The interpretation of seismic data gives evidence for a 200-300 km broad belt beneath Central Europe with a marked thinning of the lithosphere (< 50 km) due to an updoming of the asthenospheric mantle into the lithosphere. However, garnet as indicator of material coming initially from deeper mantle levels is extremely rare (France) or completely absent (Germany) in the lherzolitic and harzburgitic mantle xenoliths from the Tertiary-Quarternary basalts of the Central European Volcanic Province (CEVP).
The anhydrous spinel peridotite xenoliths of this study are hosted in the Tertiary nepheline basanite of the Wasserkuppe (Rhön/Germany) which is an integral part of the CEVP and situated near the edge of the Central European lithosphere anomaly (thickness of lithosphere about 60-70 km). The xenoliths cover a range of modal compositions from moderately depleted lherzolites (10 wt.% cpx) to harzburgite (1.5 wt.% cpx). They have a protogranular texture with spinel-pyroxene-clusters which might be interpreted as (1) breakdown products of precursor garnet or (2) as unmixing products of an originally Ca- and Al-rich coarse-grained pyroxene. Major elements in minerals form well-defined trends which are consistent with an origin as residue of partial melting.
The trace element compositions (REE; HFSE: Zr, Hf, Nb, Ta; LILE: Sr, Ba) in cpx have been performed in situ by ion-microprobe, Sr-Nd isotopic data are obtained from clear mineral separates by mass-spectrometry. The LREE and HFSE distribution and the Sr-Nd isotopic ratios are identical in the cpx of single xenoliths, but vary from sample to sample. Three extreme compositions can be distinguished:
(1) Cpx extremely depleted in LREE (LaN/YbN=0.001) and HFSE. The depletion is inconsistent with the relatively primitive modal composition of the xenoliths (10 % cpx). The Nd isotopic signature is peculiarly high (143Nd/144Nd=0.5148; 147Sm/144Nd=0.82-0.92) and has never been reported for cpx before.
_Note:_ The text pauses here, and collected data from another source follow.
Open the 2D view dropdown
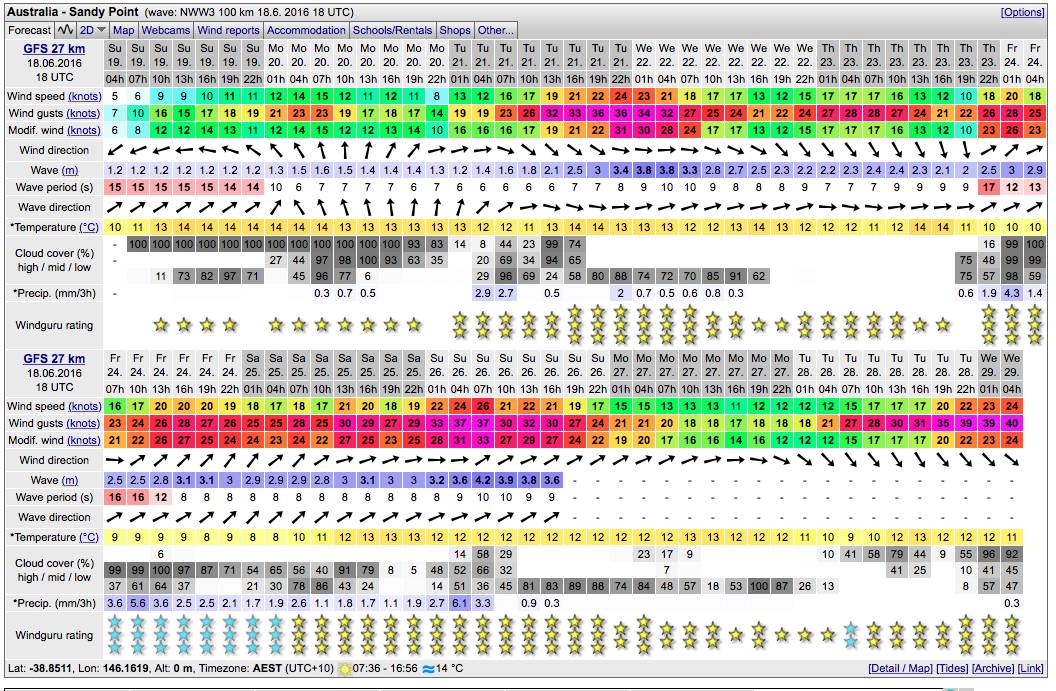This screenshot has height=691, width=1056. click(x=93, y=30)
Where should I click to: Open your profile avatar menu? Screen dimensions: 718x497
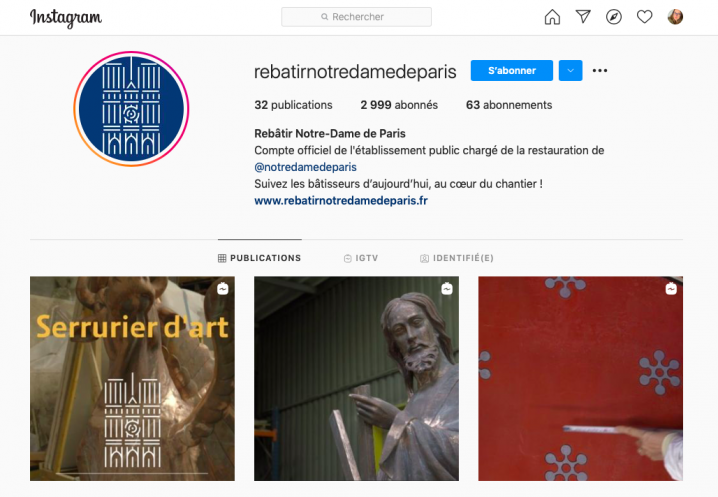[675, 17]

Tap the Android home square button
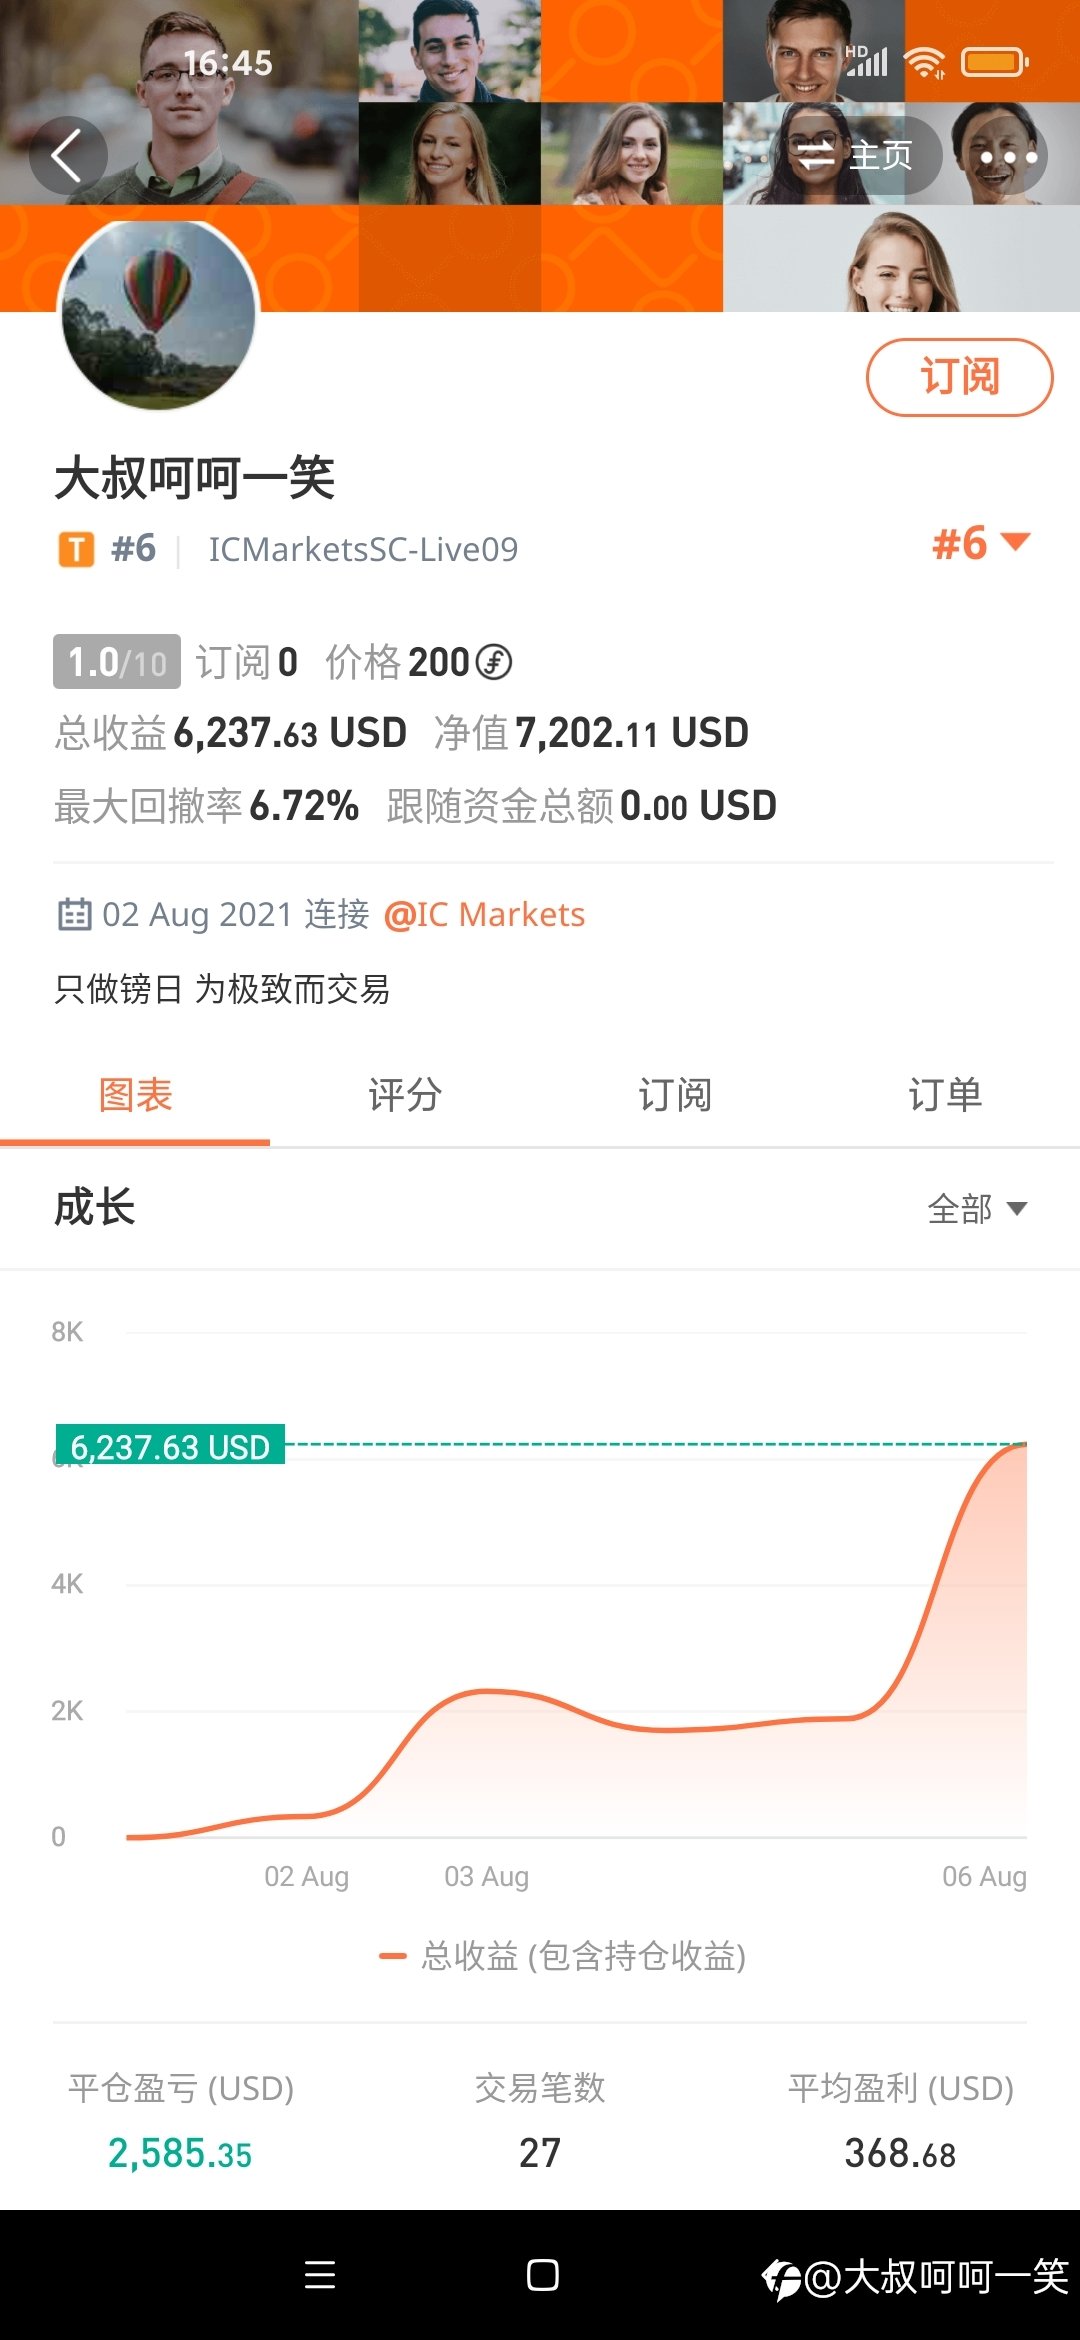click(x=542, y=2275)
(2) Cpx highly LREE enriched (LaN/YbN=25-26) but HFSE depleted. The isotope composition overlaps with that of the amphibole-free Rhîn basanites.
(3) Cpx nearly chondritic or slightly enriched in LREE, moderately enriched in HFSE. Nd isotopes of this type are in the range of depleted mantle (0.5133-0.5134).
The extremely high isotopic Nd ratios of the Type 1 cpx demand long-lasting high Sm/Nd-ratios, which have been found so far only for garnet. We suggest therefore that the isotopic signature of the cpx reflects the former existence of a garnet (first geochemically preserved indication of a garnet-bearing mantle beneath the eastern part of the CEVP). When the hosting peridotites entered the spinel stability field (consequence of mantle uplift), the garnet broke down and forced its geochemical and isotopic signature upon the cpx. A polybaric partial melting model supports the scenario of mantle upwelling and explains the discrepancy between modal composition and the extreme LREE depletion by fractional or incremental melting beginning in the garnet and continuing into the spinel stability field. The peridotites were finally transported into the upper lithosphere at a depth of about 30-40 km where they cooled down from a minimum temperature of 1030°C to temperatures of 850°C (type 2) and 920-950°C (types 1 and 3). In this new position parts of this upper mantle were affected by cryptic, chromatographic fractionation controlled mantle metasomatism. The enrichment of LREE and Sr without an increase of high field strength elements eliminated to a different degree the geochemical fingerprint of the precursor garnet and produced small scale heterogeneities. If the linear correlation observed in a Sm-Nd evolution diagram represents an "isochron" and not a mixing line, melt extraction and a first metasomatism of these peridotites are of Variscan age or may be older.